Who is printing and providing the distribution of the album with no music? EMI perhaps?
It seems a great deal of publicity has been created by an artist and record company who are well aware of the availability of free downloads and have the opportunity here to actually recoup some money by falling back on the old style physical product.
It is like the Emperor's new clothes and I would imagine there will be a great deal of self congratulating if they manage to pull it off.
The legal issues regarding the release are likely to be rights related, i.e. someone else wants paying for the use of their music. What a genius way of avoiding the payments. Sorry guv, we never sold it to the kids, look we even sent out a 1000 press releases telling the world we weren't selling it.

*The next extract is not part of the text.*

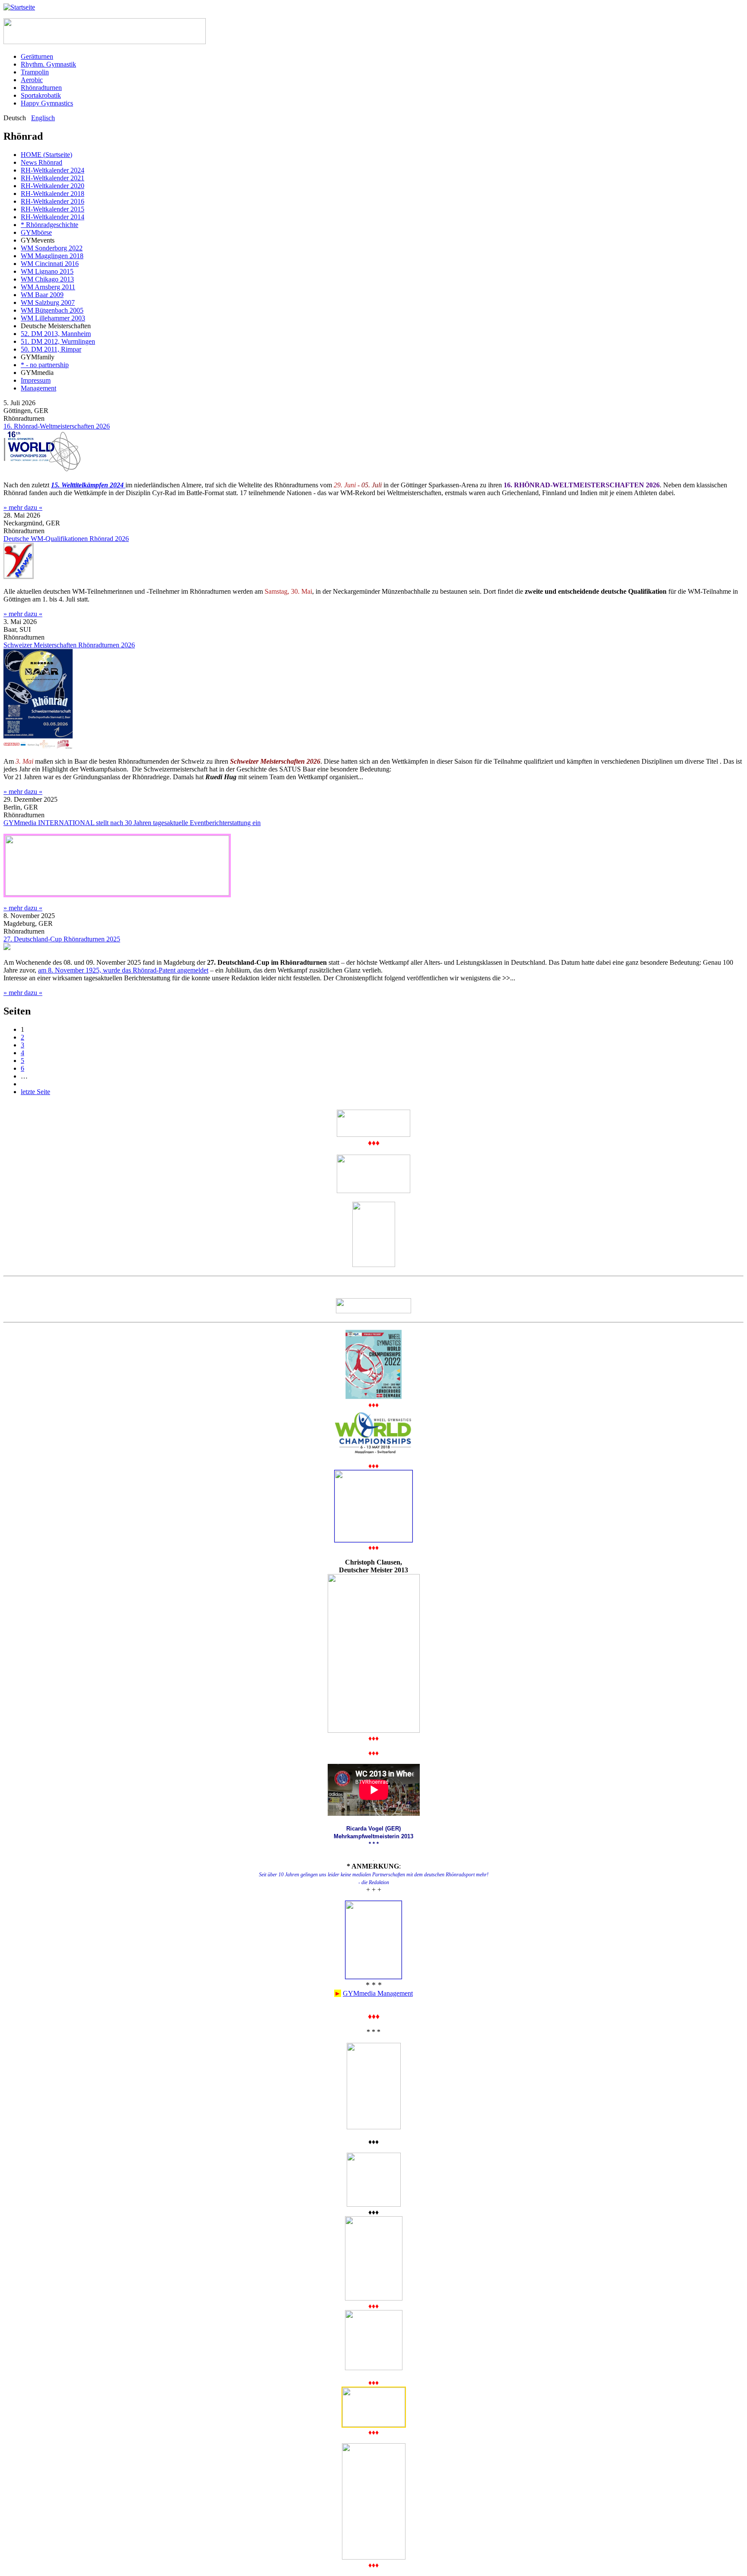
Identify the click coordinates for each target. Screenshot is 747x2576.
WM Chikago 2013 (47, 279)
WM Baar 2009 (42, 294)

Look for an album by Dean Gray, called "American Edit", which contains many mashed up tracks and is, IMHO much better than American Idiot that it was based on. Oh, and by the way, sampling other peoples music to use on a track of your own isn't theft, even if you don't get the right holders permission, as long as the clip that's sampled is under a certain length (3 seconds IIRC)
Danger Mouse's output is about as exciting as a Sunday afternoon watching the repeats of Eastenders. There is nothing innovative about "mash ups" - Steinski and the Mass Media were doing the same thing back in the mid 1980's using the same kind of technology. As for claims that three second samples of copyrighted works are legal, that's not what was decided in court. The sample has to be insignificant in the sense that the original must not be recognisable. A three second sample of a drum pattern may be generic enough to fall into this classification, but the way Danger Mouse's mash ups use samples is clearly not. Frankly, if the talentless twat wants to do cover versions he should get some musicians in - the results might sound a bit less like a Jive Bunny novelty song.
See Wikipedia's cite notes. Here is a link in case it changes:
http://en.wikipedia.org/w/index.php?title=Danger_Mouse_and_Sparklehorse_Present:_Dark_Night_of_the_Soul&oldid=290905110
@Peter Foulkes: Danger Mouse is distributing it himself from his website www.dnots.com. No EMI involved.
...That all musicians should be locked up.
They all plagarise notes that have been used before and just play them in a different order. Thieves the lot of them!
They should either come up with some new notes or not be allowed to charge for their music.
:p
I can't comment on the artistic value of what this Mr Mouse produces, as have never listened to his stuff - I may check it out this evening when I get home (although the mention of Jay-Z puts me off). In general though, DJs do not get enough credit for their work.
A good DJ uses samples from prior work, but they do something different and innovative with it. They create something new and often something that appeals to an entirely different audience to the original work they 'stole'. That being the case the person that produced the original has not lost out in any way, so how exactly are they being wronged?
There does obviously have to be some common sense - Playing huge chunks of an existing work with minimal modification is clearly not adding anything significant and IS just plagarism, but all too often people with no taste for or understanding of dance music just dismiss DJs as parasites. That's bollocks. A good DJ is every bit as much a musician as the bloke the played the guitar or sang the lyric he samples/remixes.
Interesting video here on how one 6 second drum loop is the basis of whole genres of modern music:
http://www.youtube.com/watch?v=5SaFTm2bcac
If The Winstons had jealously guarded their creation and sued the hell out of anyone that reused it, the history of dance music would be very different and while some of you rocktards probably don't care, an awful lot of us feel the music world would be poorer as a result.
Now why would I waste $50 to buy an album that includes a free burnable disc when I can do the same with my own bought for less than .10 cents each and do it that way for free? After all you are promoting the method of getting your songs and/or others like it. Thanks but no thanks but still thanks for the idea that I can still get your content for free ;)
A fan that loves what you do and shall do so in its freest form.